Kelemahan seorang dokter dalam berkomunikasi secara efektif seharusnya diatasi
sejak dini.Universitas Muhammadiyah Malang khususnya fakultas kedokteran misalnya,telah
memberikan pembelajaran teori maupun praktek untuk mengasah skill komunikasi para
mahasiswanya dalam berkomunikasi dengan pasien (Anamnesis).Sehinnga saat mahasiswa
kedokteran telah menyelesakan masa studynya dan telah menjalankan keprofesiannya sebagai
seorang dokter tidak lagi kesulitan dalam berkomunikasi terhadap pasien

Beberapa petunjuk berkomunikasi yang diperlukan:


1. Cara mengajukan pertanyaan pemeriksaan
a. cara melakukan penilaian penderita dengan baik
b. cara meyakinkan bahwa pasien mengerti apa yang harus dilakukan di rumah,
c. cara memuji sehingga pasien merasa yakin dengan apa yang dilakukan dokter dalam
penanganannya
2. Cara menggunakan contoh-contoh/alat peraga, agar petunjuk-petunjuk yang diberikan kepada
pasien menjadi lebih menarik dan mengesankan, sehingga akan lebih mudah diterapkan
3. Cara menggunakan pamflet/poster
4. Cara memuji dan memberikan dukungan terhadap hal-hal yang benar yang sudah diketahui
pasien.

Keterampilan seorang dokter dalam berkomunikasi dengan pasien juga bisa didukung
dengan media penunjang.media cetak.hanphone dan internet dapat membantu para dokter
dalam

menjalankan

keprofesiannya.Sehingga

dokter

tidak

lagi

kerepotan

dalam

berkomunikasi dan akan membuat komunikasi antara dokter dan pasien menjadi lebih baik.
Beberapa contoh komunikasi yang baik dan komunikasi tidak baik:
Contoh Hasil Komunikasi Efektif:
Pasien merasa dokter menjelaskan keadaannya sesuai tujuannya berobat.Berdasarkan
pengetahuannya tentang kondisi kesehatannya, pasien pun mengerti anjuran dokter, misalnya
perlu mengatur diet, minum atau menggunakan obat secara teratur, melakukan pemeriksaan
(laboratorium,foto/rontgen, scan) dan memeriksakan diri sesuai jadwal, memperhatikan
kegiatan (menghindari kerja berat, istirahat cukup, dan sebagainya).Pasien memahami
dampak yang menjadi konsekuensi dari penyakit yang dideritanya (membatasi diri, biaya
pengobatan), sesuai penjelasan dokter.Pasien merasa dokter mendengarkan keluhannya dan
mau memahami keterbatasan kemampuannya lalu bersama mencari alternatif sesuai kondisi
dan situasinya, dengan segala konsekuensinya.Pasien mau bekerja sama dengan dokter dalam
menjalankan semua upaya pengobatan/perawatan kesehatannya.

Contoh Hasil Komunikasi Tidak Efektif:


Pasien tetap tidak mengerti keadaannya karena dokter tidak menjelaskan,hanya mengambil
anamnesis atau sesekali bertanya, singkat dan mencatat seperlunya, melakukan pemeriksaan,
menulis resep, memesankan untuk kembali, atau memeriksakan ke laboratorium/foto rontgen,
dan sebagainya.Pasien merasa dokter tidak memberinya kesempatan untuk bicara, padahal
ia yang merasakan adanya perubahan di dalam tubuhnya yang tidak ia mengerti dan
karenanya ia pergi ke dokter.
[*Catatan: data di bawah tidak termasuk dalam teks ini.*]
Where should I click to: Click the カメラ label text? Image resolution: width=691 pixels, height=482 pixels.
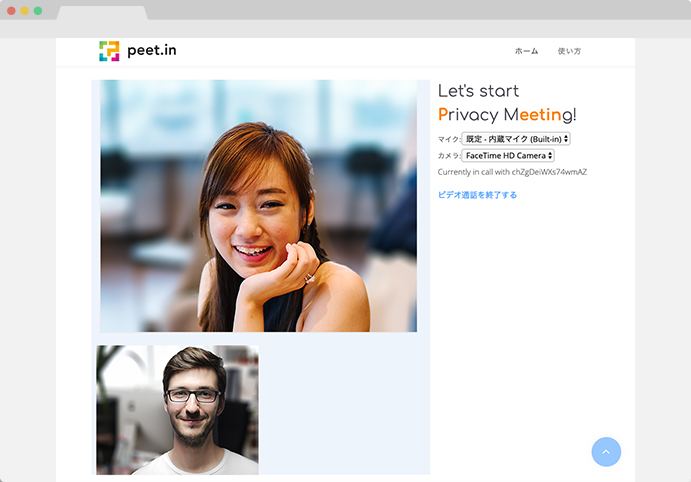(448, 156)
Ia merasa usahanya sia-sia karena sepulang dari dokter ia tetap
tidak tahu apa-apa, hanya mendapat resep saja.
Pasien merasa tidak dipahami dan diperlakukan semata sebagai objek,bukan sebagai subjek
yang memiliki tubuh yang sedang sakit.Pasien ragu, apakah ia harus mematuhi anjuran dokter
atau tidak.Pasien memutuskan untuk pergi ke dokter lain.Pasien memutuskan untuk pergi ke
pengobatan alternatif atau komplementer atau menyembuhkan sendiri (self therapy).